Secondo fonti libiche, forse già domani il ministro degli Esteri italiano, Luigi Di Maio, incontrerà il premier libico Fayez Serraj in un un vertice arrangiato a Bruxelles insieme all’Alto rappresentante Ue per gli affari esteri, Josep Borrell – parteciperanno anche Germania e Regno Unito, non è definita la presenza francese. Il meeting era previsto per oggi, ma è saltato. Doveva arrivare nel giorno in cui l’Ue avrebbe dovuto essere in Libia per mettere piede nel Paese e avviare un percorso diplomatico. Anche “la missione”, come la chiamano le cancellerie europee, è saltata però. Posticipata su richiesta del governo di Tripoli. Motivo: incomprensioni e scarsa sicurezza. Lo scambio di appuntamento e luogo, domani e Bruxelles, sarebbe un modo per non perdere contatto.

La crisi in Libia è aperta e profonda, e la guerra che il capo miliziano dell’Est, Khalifa Haftar, ha iniziato nove mesi fa per rovesciare il governo internazionalmente riconosciuto (Gna), conquistare la capitale, e intestarsi il paese come nuovo rais, sta vivendo la fase più dura. I combattimenti si sono intensificati, grazie anche al rafforzamento delle posizioni che alcuni player esterni giocano sui due fronti – su tutti, la Turchia pro-Gna ha annunciato l’intenzione di inviare truppe sul campo, e l’Egitto e gli Emirati stanno aumentando l’aiuto a Haftar.

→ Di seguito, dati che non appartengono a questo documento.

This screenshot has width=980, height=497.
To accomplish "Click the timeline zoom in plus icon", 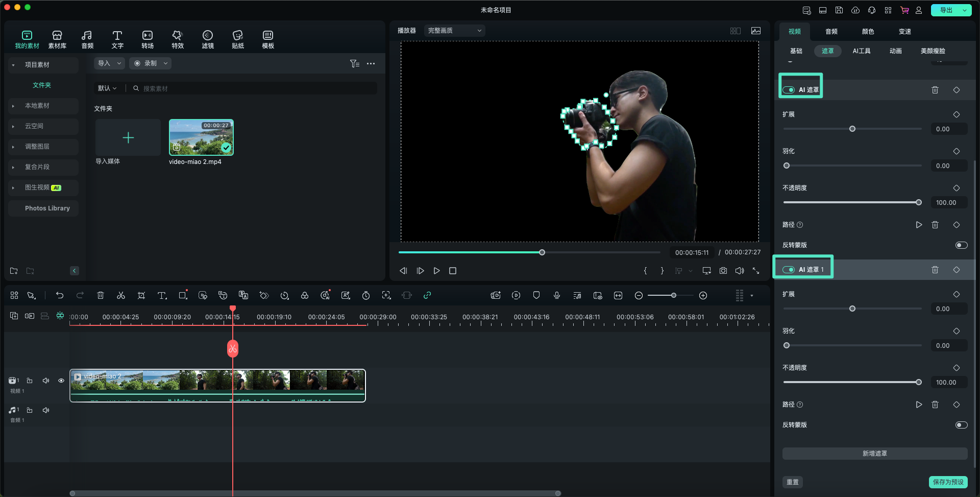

Secondo Di Maio, è l’Europa che deve avere il ruolo centrale, ma al netto della volontà che Roma sta esprimendo in sede Ue, cosa dovrebbe fare il governo italiano per tornare centrale e “recuperare il terreno perso” – come ha ammesso lo stesso Di Maio dopo il suo recente tour libico? “C’è una linea che a me pare molto semplice da seguire: lo scambio, perché la politica estera è fatta di scambi e di interessi”. Alla domanda risponde Carlo Pelanda, politologo, economista, professore di Geopolitica economica all’Università degli Studi Guglielmo Marconi.

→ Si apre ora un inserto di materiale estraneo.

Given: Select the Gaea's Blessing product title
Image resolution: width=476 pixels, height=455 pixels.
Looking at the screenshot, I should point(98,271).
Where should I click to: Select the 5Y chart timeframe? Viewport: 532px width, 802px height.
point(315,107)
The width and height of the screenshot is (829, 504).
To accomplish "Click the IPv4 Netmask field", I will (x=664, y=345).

“In una situazione come questa, un governo razionale dovrebbe capire subito come rendersi importante, e per farlo c’è un modo: aumentare le connessioni con gli Stati Uniti. Per convergere ancora di più con Washington – prosegue Pelanda – l’Italia potrebbe giocarsi la carta dello scenario iracheno, dove si muovono le dinamiche della questione iraniana a cui gli Usa tengono (perché è un modo per dimostrare che sanno ancora esercitare la forza)”.

Secondo Pelanda, se l’Italia si connette maggiormente agli Stati Uniti potrebbe aumentare la propria importanza e “chiedere uno scambio”, ossia chiedere agli Usa il cruciale sostegno sul dossier libico, “dove Roma ha due generi di interessi: primo il presidio dell’Eni, secondo la protezione delle coste dal rischio immigrazione. Qualsiasi governo ci permetta questo è il nostro alleato”.

Domani sarà un giorno importante per l’evolversi della crisi libica perché il turco Recep Tayyp Erdogan e il russo Vladimir Putin si incontreranno a Istanbul. Russia e Turchia teoricamente sono su due campi distinti, perché alcuni contractor russi hanno sostenuto la milizia haftariana ottenendo un ritorno politico di primo livello, sebbene già nei giorni scorsi – quando Ankara ha annunciato l’invio di uomini a sostegno del Gna – pare che si siano allontanati dal fronte.

Putin potrebbe avere “non più che il ruolo di mediatore”, commenta Pelanda, “vuol passare da honest broker davanti a quegli interessi che si configurano con chiarezza dietro alla Cirenaica” – il professore intende le mire dell’Egitto, che ha connessioni profonde in Cirenaica, e gli interessamenti riguardo al mondo petrolifero dell’Arabia Saudita, che si muove sul lato di Haftar con la sponda degli Emirati e che da sempre guarda alla Libia concentrata sulle potenziali oscillazioni che il mercato del greggio può subire dal petrolio nordafricano.

Erdogan e Putin potrebbero decidere una sorta di spartizione, con la Turchia che a quel punto si sarebbe inserita nella crisi con “una specie di dichiarazione di guerra all’Ue”, spiega Pelanda – che però fa notare che sarebbe comunque complicato nel lungo periodo, perché difficilmente Cairo e Riad, pur ottenendo la Cirenaica, “accetterebbero la presenza turca, e dunque della Fratellanza musulmana” in Tripolitania.

Per l’Italia qual è la dimensione di lungo raggio, invece? “L’intervento turco permette a Roma di cambiare scenari salvando la faccia. Per esempio, se invece di godere dell’enorme difficoltà in cui si trova la Francia in questo momento riuscissimo, con una mossa cavouriana, ad aiutare il nemico, allora potremmo strutturare un futuro conveniente insieme a Parigi, magari offrendo (e ottenendo) qualcosa nel Sahel. Anche perché avremmo spazio, visto che la Germania di tutto ha intenzione meno che impegnarsi nel Fronte Sud (e tra l’altro Berlino ha grossi contatti con la Turchia e pure relazioni molto più forti delle nostre con l’Iran, dunque non ha mezzi di scambio validi)”.